--- RAW DATA ---
○ ○ ○ ○

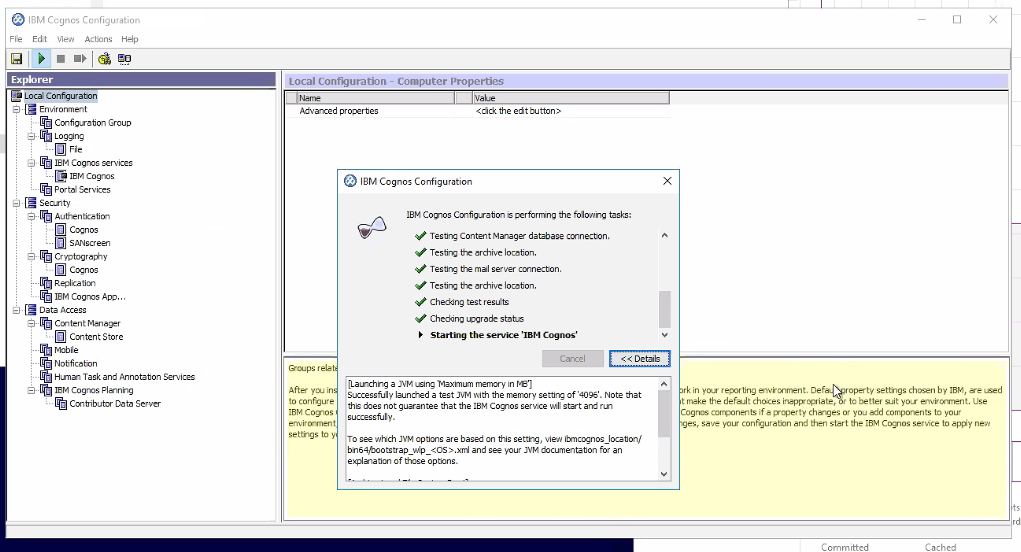The image size is (1021, 552).
Task: Collapse the Data Access tree branch
Action: pyautogui.click(x=16, y=310)
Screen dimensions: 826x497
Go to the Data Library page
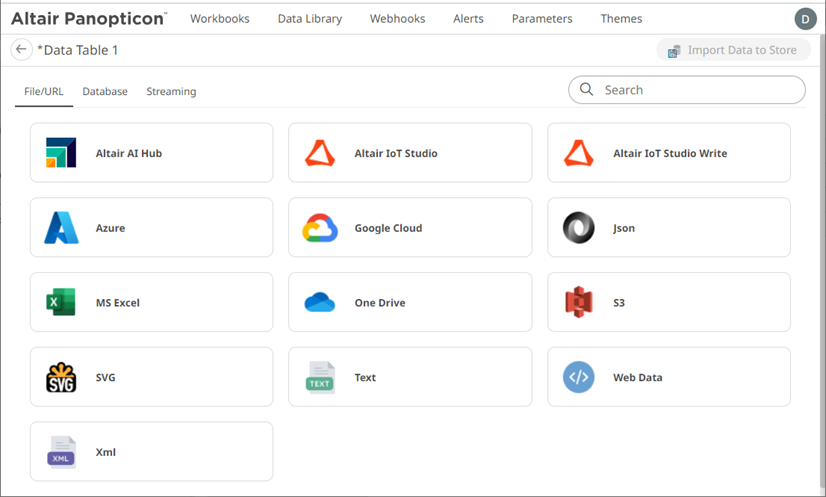pyautogui.click(x=310, y=19)

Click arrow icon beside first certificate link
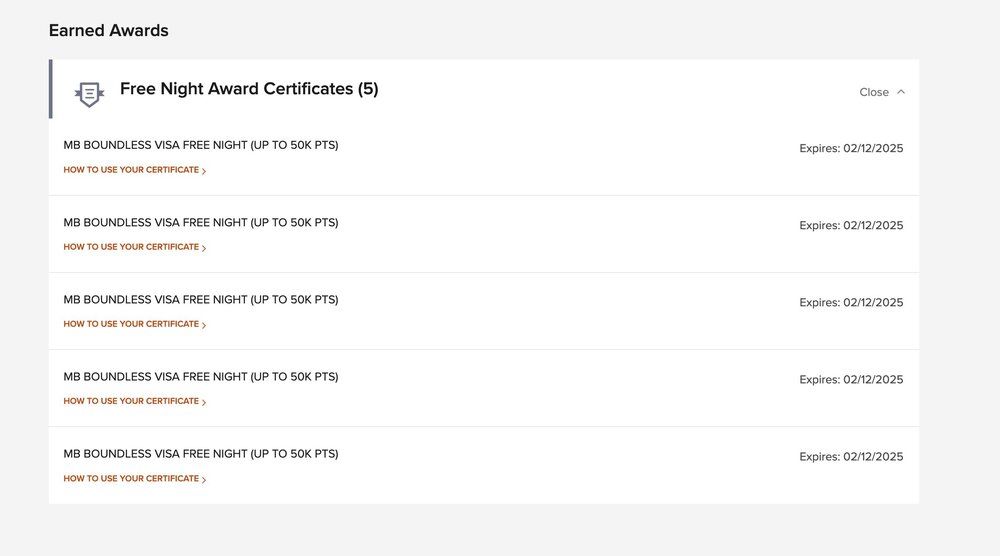(204, 171)
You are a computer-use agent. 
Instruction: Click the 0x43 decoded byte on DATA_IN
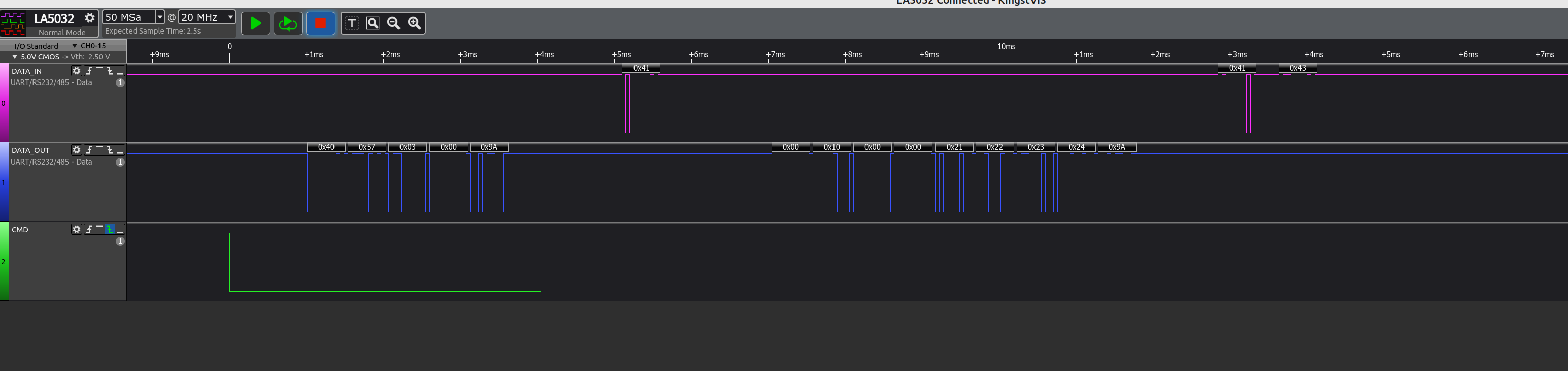tap(1297, 68)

○ ○ ○ ○

--- TASK ITEM ---
With the pictures left out, give again exactly the lines from the one that contains "Screen dimensions: 826x497" through the final line of the data above.

--- TASK ANSWER ---
Screen dimensions: 826x497
Go to the Data Library page
pyautogui.click(x=310, y=19)

Click arrow icon beside first certificate link
(204, 171)
You are a computer-use agent. 
Instruction: Click the 0x43 decoded byte on DATA_IN
tap(1297, 68)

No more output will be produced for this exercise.